As first-line treatment, EULAR recommends that rheumatologists administer methotrexate (MTX) or combination therapy of MTX with other conventional synthetic DMARDs. Low-dose glucocorticoids should also be considered in combination with DMARDs for up to 6 months, but should be tapered as soon as clinically feasible.
“As already stated in 2010, by advocating the use of synthetic DMARDs rather than biologics as the first-line treatment, this approach avoids the over-treatment of 20% to 50% of patients with early RA, who will achieve the treatment target with such initial therapy,” said Professor Josef Smolen.
However, in patients who fail to respond to this treatment within 6 months, and when poor prognostic factors are present, biological DMARDs (tumor necrosis factor [TNF] inhibitors, abatacept, or tocilizumab — or, under certain circumstances, rituximab) should be administered in combination with MTX.
The document further recommends that patients who have failed to respond to an initial biologic DMARD should receive another biologic DMARD. Similarly, patients who have failed to respond to an initial TNF inhibitor may receive another TNF inhibitor, or a biologic with an alternative mode of action. If biologic treatment has failed, tofacitinib may be considered, where approved.
If a patient has achieved persistent remission, and after having tapered glucocorticoids, clinicians should consider tapering the biological DMARD, particularly if the treatment is in combination with a conventional synthetic DMARD. In cases of sustained long-term remission, cautious dose-reduction of conventional synthetic DMARDs should be considered.

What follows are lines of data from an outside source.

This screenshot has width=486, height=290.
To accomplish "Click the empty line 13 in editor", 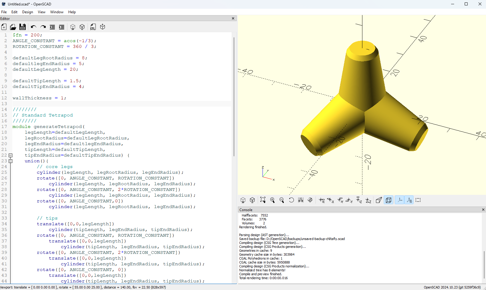I will pos(120,104).
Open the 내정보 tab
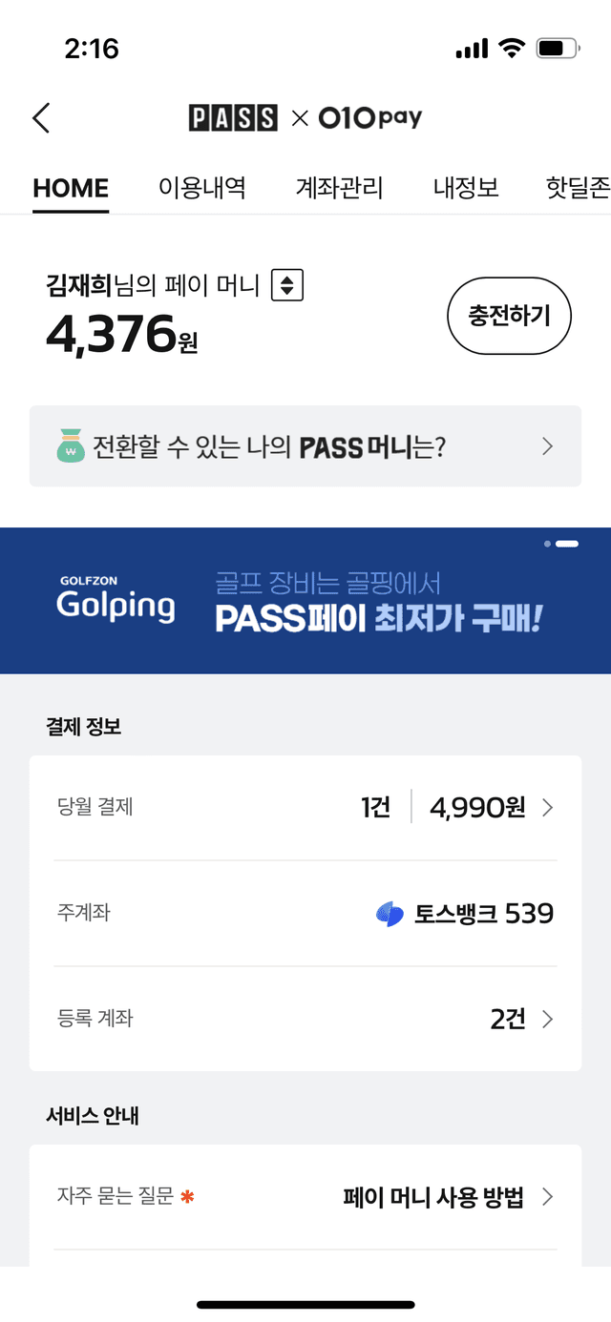This screenshot has height=1322, width=611. click(x=466, y=188)

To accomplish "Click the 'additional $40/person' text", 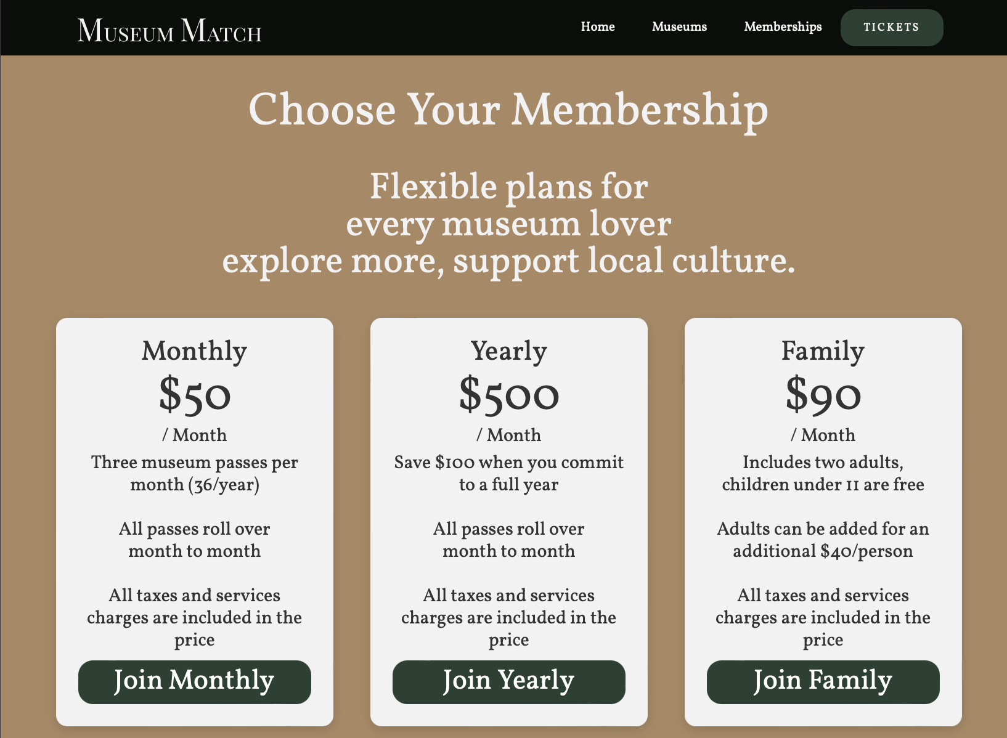I will pyautogui.click(x=823, y=550).
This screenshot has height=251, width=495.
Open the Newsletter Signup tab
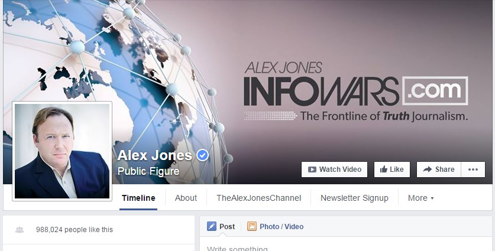tap(354, 198)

In addition to the latest treatment recommendations, the updated guidelines also contain a number of over-arching principles addressing patient care. The guidelines recommend that the primary healthcare provider to RA patients should be a rheumatologist. In addition, monitoring of disease activity should take place every 1 to 3 months, depending on the disease activity. Alterations to therapy should be considered if no improvement is observed by 3 months post-treatment, or if the target has not been reached by 6 months. Any initiation and adjustments of therapy should be made as a shared decision between the patient and the clinician, taking into account such factors as disease activity, the progression of structural damage, co-morbidities, and safety issues.